Fluid volume deficit related to water loss

OUTCOMES. Fluid balance; Circulation status; Cardiac pump effectiveness; Hydration; Nutrition management; Nutrition therapy

INTERVENTIONS. Fluid/electrolyte management; Fluid monitoring; Shock management: Volume; Medication administration; Circulatory care

U PLANNING AND IMPLEMENTATION Collaborative

Upon assessment of a pattern of heavy drinking, the patient is often placed on prophylactic benzodiazepines. These medications are particularly important if the patient develops early signs of withdrawal, such as irritability, anxiety, tremors, restlessness, confusion, mild hypertension (blood pressure >140/90), tachycardia (heart rate >100), and a low-grade fever (temperature > 100°F). Keeping the patient safe during the withdrawal process depends on managing the physiological changes, the signs and symptoms, and the appropriate drug protocols. The goal is to keep the patient mildly sedated or in a calm and tranquil state but still allow for easy arousal.

Although sedation should prevent withdrawal, if withdrawal occurs patients will often require intravenous hydration, with fluid requirements ranging from 4 to 10 L in the first 24 hours. Hypoglycemia is common, and often a 5% dextrose solution in 0.90% or 0.45% saline will be used. Monitor and replace electrolytes as necessary because people with alcohol dependence often have low calcium, magnesium, phosphorous, and potassium.

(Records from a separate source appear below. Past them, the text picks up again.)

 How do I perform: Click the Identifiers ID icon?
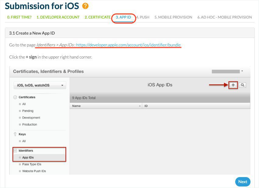point(15,151)
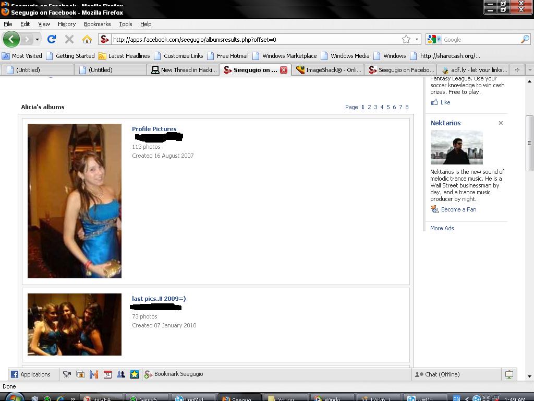Click the Google search magnifier icon
The width and height of the screenshot is (534, 401).
(525, 39)
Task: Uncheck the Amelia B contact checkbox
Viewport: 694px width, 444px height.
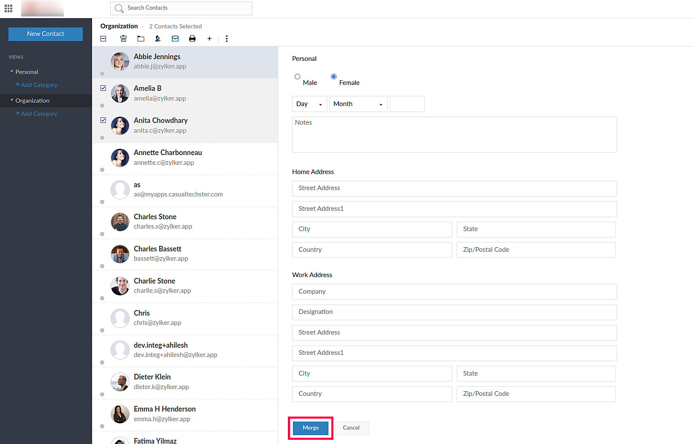Action: [103, 88]
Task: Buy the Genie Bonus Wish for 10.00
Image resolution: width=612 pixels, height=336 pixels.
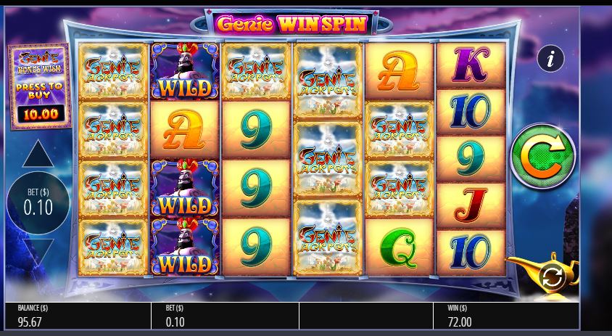Action: [39, 86]
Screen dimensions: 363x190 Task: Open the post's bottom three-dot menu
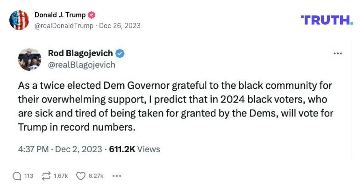point(117,176)
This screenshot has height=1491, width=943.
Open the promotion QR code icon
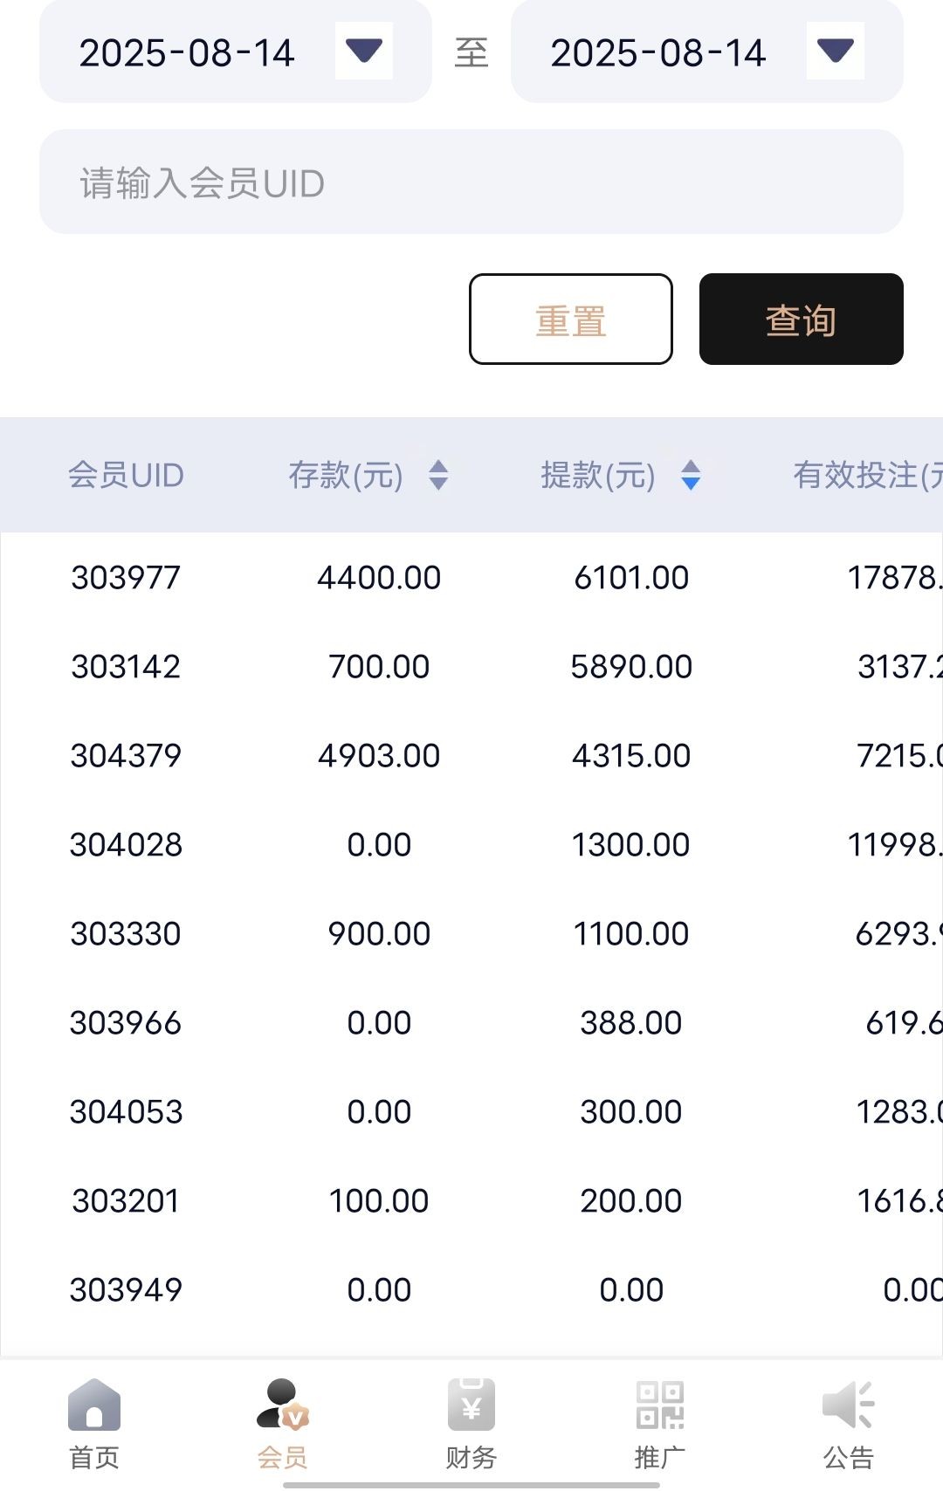(660, 1405)
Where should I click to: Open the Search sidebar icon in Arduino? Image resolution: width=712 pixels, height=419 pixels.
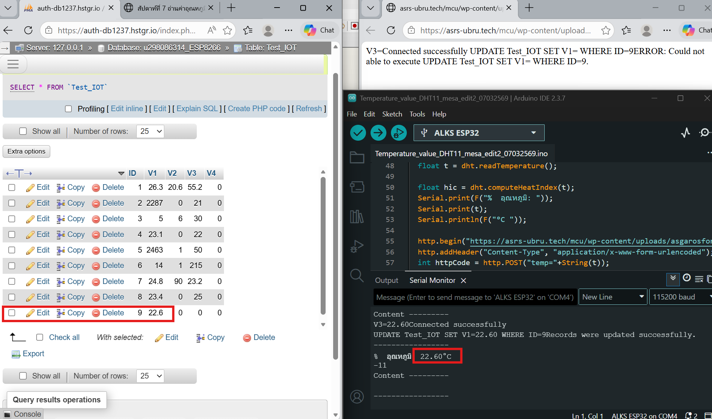pyautogui.click(x=357, y=276)
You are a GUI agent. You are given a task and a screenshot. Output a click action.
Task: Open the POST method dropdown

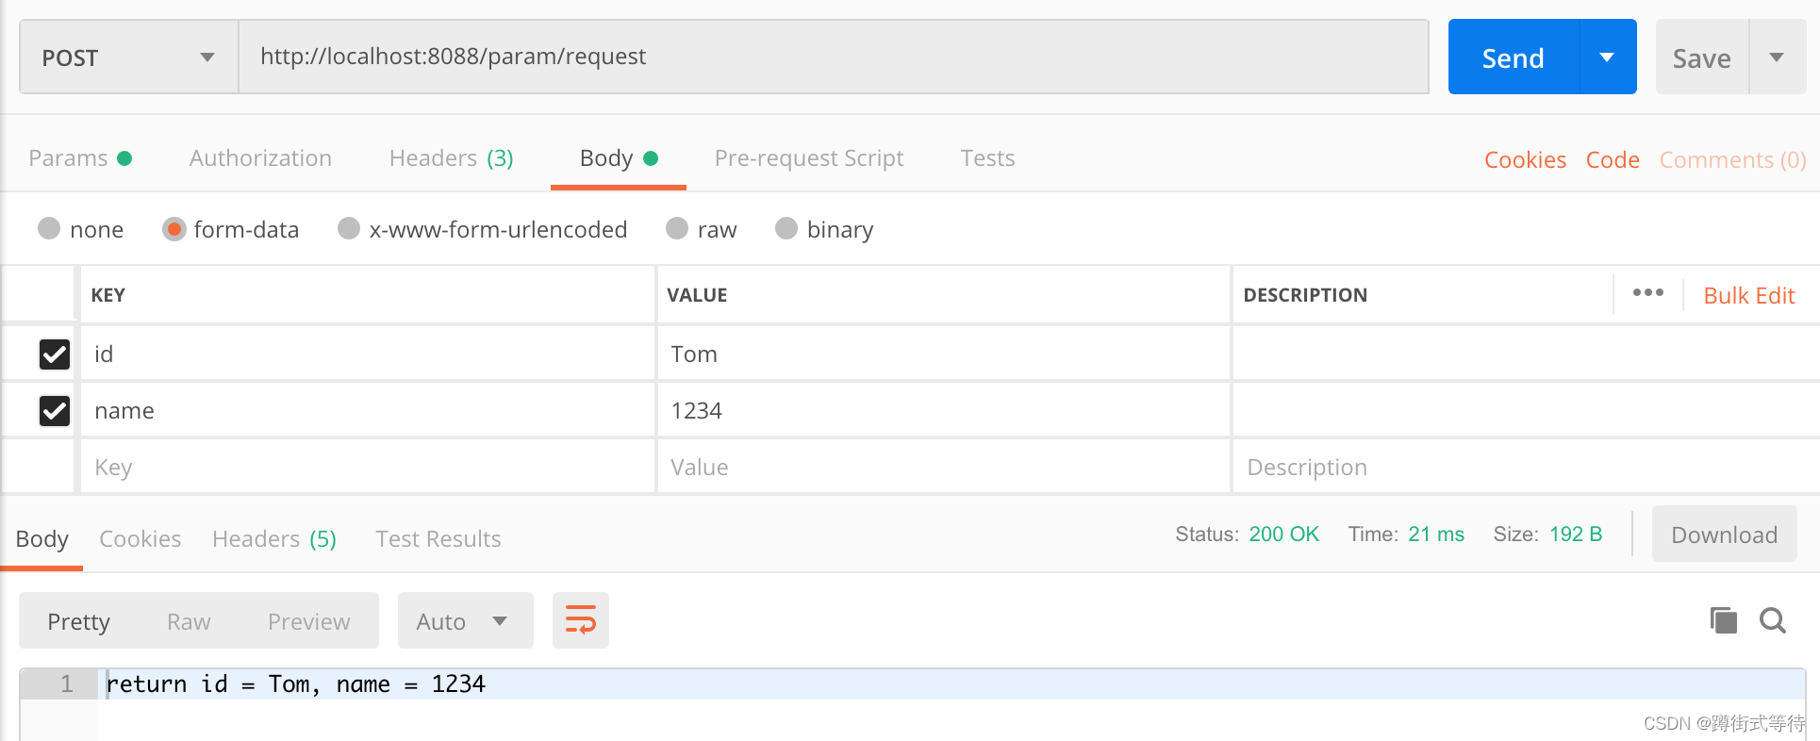tap(129, 58)
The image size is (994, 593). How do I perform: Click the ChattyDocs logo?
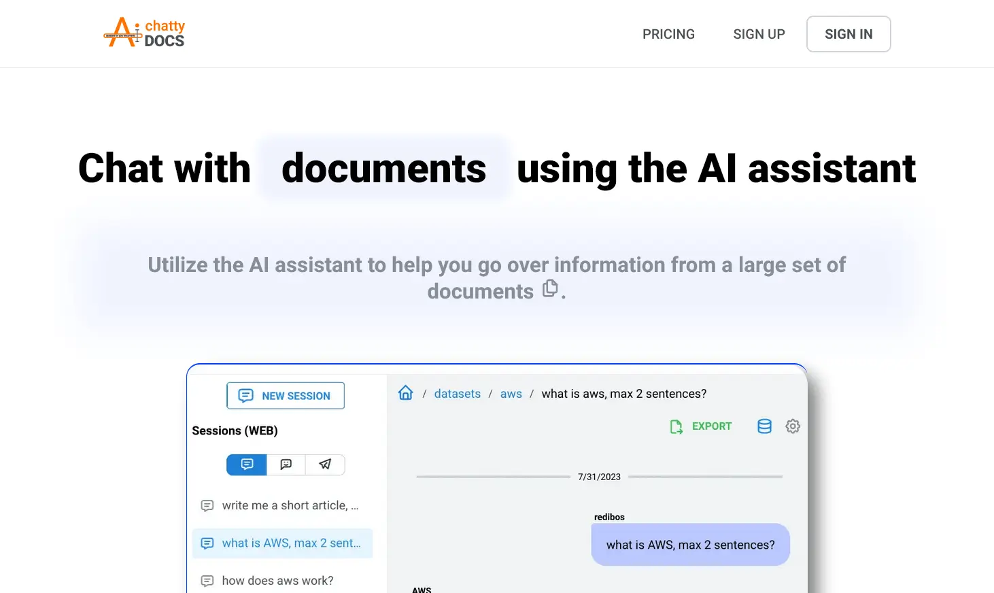(143, 32)
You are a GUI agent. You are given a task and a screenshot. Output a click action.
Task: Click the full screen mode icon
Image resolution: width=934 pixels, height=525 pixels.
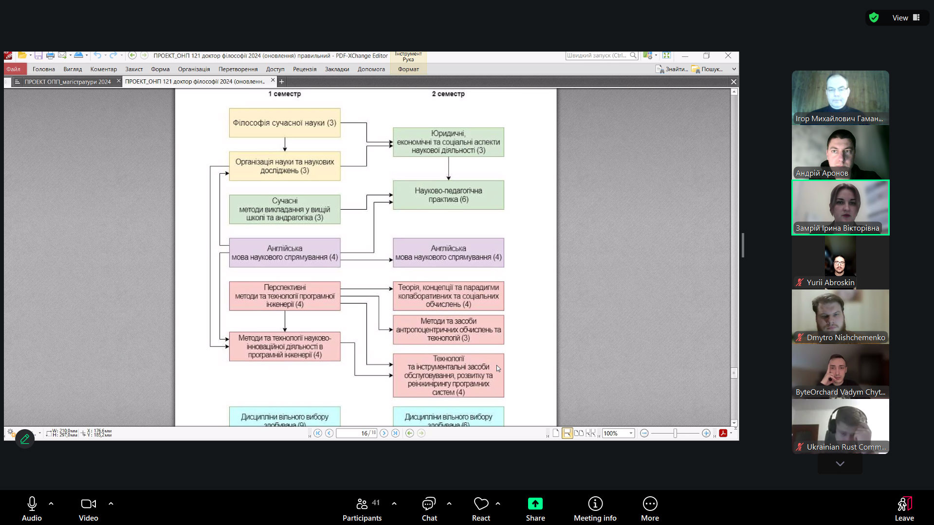tap(666, 55)
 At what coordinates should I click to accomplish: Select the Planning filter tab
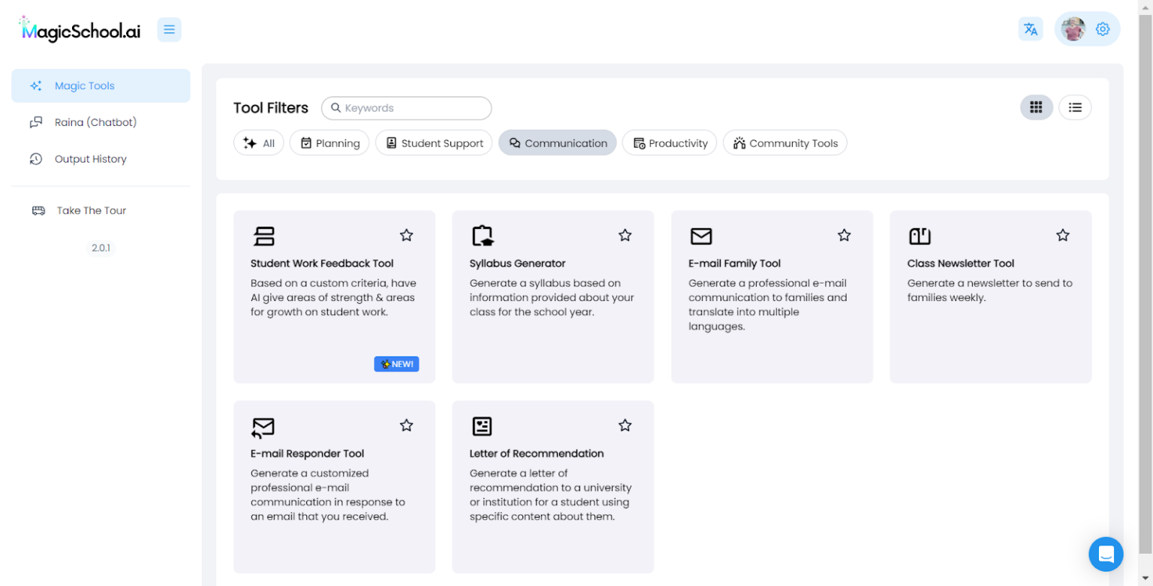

Once the patient's nausea and vomiting have been controlled, encourage a well-balanced diet. Monitor the patient continually for signs of dehydration, such as poor skin turgor, dry mucous membranes, weight loss, concentrated urine, and hypotension. Record intake and output. If the patient's blood pressure drops below 90 mm Hg, a significant fluid volume loss has occurred; notify the physician immediately.